**CONSIGNE A**
Résumez en deux phrases le texte ci-dessous sur Puccini et le vérisme.
**CONSIGNE B**
Poursuivez le texte ci-dessous sur Puccini et le vérisme à partir de sa dernière phrase.

**TEXTE PRÉSENTÉ**
* * * * * * * * *

Puccini, un compositeur vériste ?
Giacomo Puccini composant à son piano
Que dire, par rapport à cette question, à propos de Giacomo Puccini (1858-1924) ? En fait, il n'est pas vraiment facile de répondre à cette question d'un bloc, car tout dépend de quels opéras on veut parler. Si l'on prend par exemple "La Bohème" (1896), il est évident qu'on y trouve de nombreux caractères véristes, à travers la vie quotidienne que mènent les principaux personnages (Rodolfo, Mimi, Marcello, Schaunard), vivant dans des conditions matérielles pour le moins difficiles, dans une mansarde insalubre et sans aucune sécurité pour le lendemain ; et ceci malgré une certaine joie de vivre, qui est celle de la jeunesse qui se retrouvait au quartier Latin à Paris dans les années 1830-1831 (au début de la Monarchie de Juillet, sous le règne de Louis-Philippe). Écoutons par exemple la scène pendant laquelle Mimi (soprano) vient de rencontrer Rodolfo (ténor)... Extrait 1 : "La Bohème", Acte I, "Air de Mimi"... par Angela Gheorghiu, en présence de Ramon Vargas..., deux grands solistes actuels...https://www.youtube.com/watch?v=m0nSKRbQ2_g ...

* * * * * * * * *

**DONNÉES AFFICHÉES**

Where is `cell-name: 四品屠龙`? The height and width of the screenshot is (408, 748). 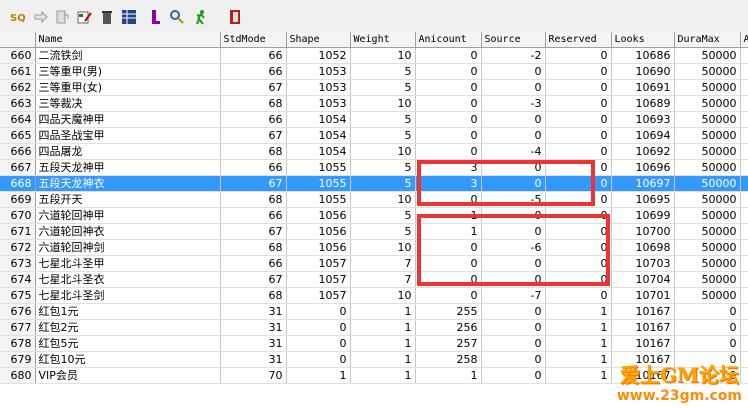
cell-name: 四品屠龙 is located at coordinates (128, 152).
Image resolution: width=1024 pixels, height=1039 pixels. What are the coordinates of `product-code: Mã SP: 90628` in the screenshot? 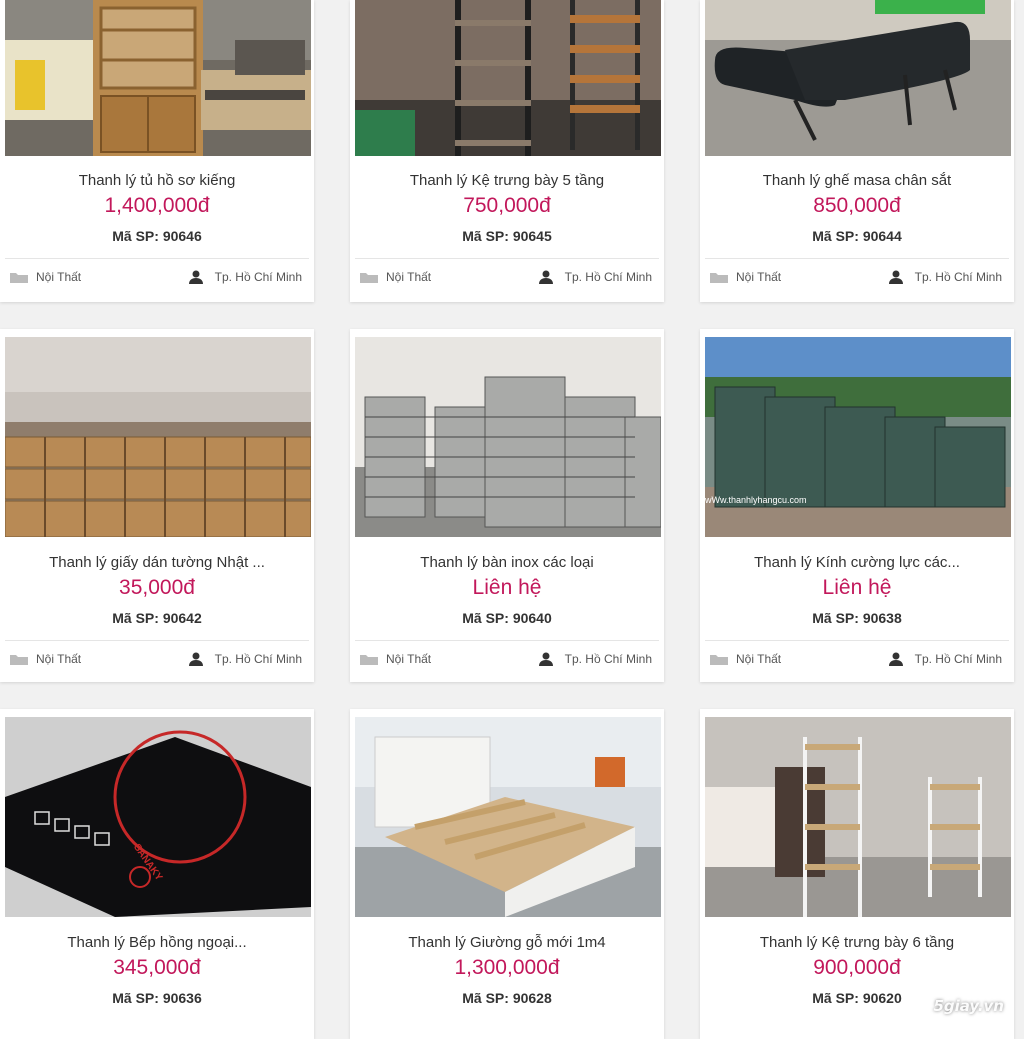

* * * * * * * * *

**RÉSULTAT ATTENDU A**
Il n'est pas facile de dire d'un bloc si Giacomo Puccini (1858-1924) est un compositeur vériste, car la réponse dépend des opéras dont on parle. « La Bohème » (1896), par exemple, présente de nombreux caractères véristes à travers la vie quotidienne de ses principaux personnages, pauvres et logés dans une mansarde insalubre sans sécurité pour le lendemain, malgré la joie de vivre de la jeunesse du quartier Latin des années 1830-1831.

**RÉSULTAT ATTENDU B**
On peut aussi considérer qu'il en va de même - mais peut-être un peu moins nettement - pour "Manon Lescaut" (1893), d'après l'abbé Prévost, notamment lors de la scène finale particulièrement tragique débouchant sur la mort de Manon (soprano) dans les bras de celui qu'elle aime et qui l'aime, le jeune chevalier Des Grieux (ténor)... Extrait 2 : "Manon Lescaut", Acte IV, une partie de "l'Air de Manon"... "Sola, perduta, abandonnata"... par Kristine Opolais, une autre soprano actuelle, très grande puccinienne...https://www.youtube.com/watch?v=HRGY6BRkev0 ...
Il est également possible de qualifier de vériste l'opéra "La fanciulla del West" (ou La Fille du Far Ouest) (1910), que Puccini composa pour rendre hommage au peuple américain pendant son voyage aux Etats-Unis... Extrait 3 : "La fanciulla del West", Acte III, "Air de Dick Johnson"... "Ch'ella mi creda libero", le personnage de Dick Johnson (ténor) étant ici incarné par un soliste actuel que l'on n'a pas à présenter, puisqu'il s'agit de l'allemand Jonas Kaufmann...https://www.youtube.com/watch?v=HhzB4yQQWHM ...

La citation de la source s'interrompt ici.